*Activity:* Starting at the line containing "This screenshot has width=640, height=960." and ending at the end of the records, repeat those lines with "navigation-bar" swapped for "top-bar" and everything else unchanged.

*Working data:*
···
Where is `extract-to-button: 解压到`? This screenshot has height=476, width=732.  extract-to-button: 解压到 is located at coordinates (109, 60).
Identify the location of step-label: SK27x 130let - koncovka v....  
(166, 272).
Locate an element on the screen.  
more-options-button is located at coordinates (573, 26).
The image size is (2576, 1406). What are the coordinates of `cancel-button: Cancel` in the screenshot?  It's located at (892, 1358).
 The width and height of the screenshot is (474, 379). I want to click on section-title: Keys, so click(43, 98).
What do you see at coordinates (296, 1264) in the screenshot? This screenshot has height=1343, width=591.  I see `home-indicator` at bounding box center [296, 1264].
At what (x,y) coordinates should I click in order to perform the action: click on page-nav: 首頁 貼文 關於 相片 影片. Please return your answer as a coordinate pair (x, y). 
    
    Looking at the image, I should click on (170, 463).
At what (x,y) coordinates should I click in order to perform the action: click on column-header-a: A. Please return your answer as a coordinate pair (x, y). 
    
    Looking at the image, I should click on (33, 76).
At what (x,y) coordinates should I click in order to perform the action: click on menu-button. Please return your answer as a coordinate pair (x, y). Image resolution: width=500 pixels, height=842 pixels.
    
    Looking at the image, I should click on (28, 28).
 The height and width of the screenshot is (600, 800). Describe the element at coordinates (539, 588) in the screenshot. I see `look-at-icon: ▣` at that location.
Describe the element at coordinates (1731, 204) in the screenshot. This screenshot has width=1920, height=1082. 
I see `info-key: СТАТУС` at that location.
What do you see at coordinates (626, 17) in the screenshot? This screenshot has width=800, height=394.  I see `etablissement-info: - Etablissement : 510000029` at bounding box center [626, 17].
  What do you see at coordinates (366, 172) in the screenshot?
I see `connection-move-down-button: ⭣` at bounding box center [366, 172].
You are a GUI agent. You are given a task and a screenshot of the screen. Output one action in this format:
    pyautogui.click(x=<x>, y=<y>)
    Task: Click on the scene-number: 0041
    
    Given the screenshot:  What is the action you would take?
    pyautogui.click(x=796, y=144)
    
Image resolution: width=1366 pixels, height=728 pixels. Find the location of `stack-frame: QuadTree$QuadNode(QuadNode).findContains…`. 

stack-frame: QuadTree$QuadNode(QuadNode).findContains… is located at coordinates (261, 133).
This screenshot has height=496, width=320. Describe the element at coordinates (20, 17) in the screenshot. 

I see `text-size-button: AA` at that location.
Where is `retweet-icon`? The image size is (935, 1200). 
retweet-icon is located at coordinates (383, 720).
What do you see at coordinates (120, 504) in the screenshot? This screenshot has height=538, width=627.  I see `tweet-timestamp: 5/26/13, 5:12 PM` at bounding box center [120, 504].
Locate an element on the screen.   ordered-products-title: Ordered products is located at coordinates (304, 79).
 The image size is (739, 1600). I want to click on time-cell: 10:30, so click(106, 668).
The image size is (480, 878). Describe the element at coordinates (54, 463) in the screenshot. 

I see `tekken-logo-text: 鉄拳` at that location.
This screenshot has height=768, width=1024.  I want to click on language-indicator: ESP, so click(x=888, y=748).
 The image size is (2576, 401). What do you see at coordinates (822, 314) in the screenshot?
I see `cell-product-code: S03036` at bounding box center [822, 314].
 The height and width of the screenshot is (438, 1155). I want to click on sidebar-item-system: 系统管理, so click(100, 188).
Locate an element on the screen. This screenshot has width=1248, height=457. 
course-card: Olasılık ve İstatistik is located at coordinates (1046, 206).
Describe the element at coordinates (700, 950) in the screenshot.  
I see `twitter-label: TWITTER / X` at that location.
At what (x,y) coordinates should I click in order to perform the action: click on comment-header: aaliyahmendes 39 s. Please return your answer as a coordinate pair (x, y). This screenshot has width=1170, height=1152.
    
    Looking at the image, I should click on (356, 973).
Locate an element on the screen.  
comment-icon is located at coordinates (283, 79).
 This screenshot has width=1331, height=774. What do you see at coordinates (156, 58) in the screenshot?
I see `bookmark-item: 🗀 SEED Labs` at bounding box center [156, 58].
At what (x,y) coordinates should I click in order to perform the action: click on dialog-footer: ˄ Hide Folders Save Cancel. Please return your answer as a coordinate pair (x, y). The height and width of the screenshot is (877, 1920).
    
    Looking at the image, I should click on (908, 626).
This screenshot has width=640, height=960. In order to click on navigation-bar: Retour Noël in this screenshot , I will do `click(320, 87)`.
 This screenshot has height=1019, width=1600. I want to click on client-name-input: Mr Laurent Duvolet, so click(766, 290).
···
*Reply to the task:*
This screenshot has width=640, height=960. In order to click on top-bar: Retour Noël in this screenshot , I will do `click(320, 87)`.
 This screenshot has height=1019, width=1600. I want to click on client-name-input: Mr Laurent Duvolet, so click(766, 290).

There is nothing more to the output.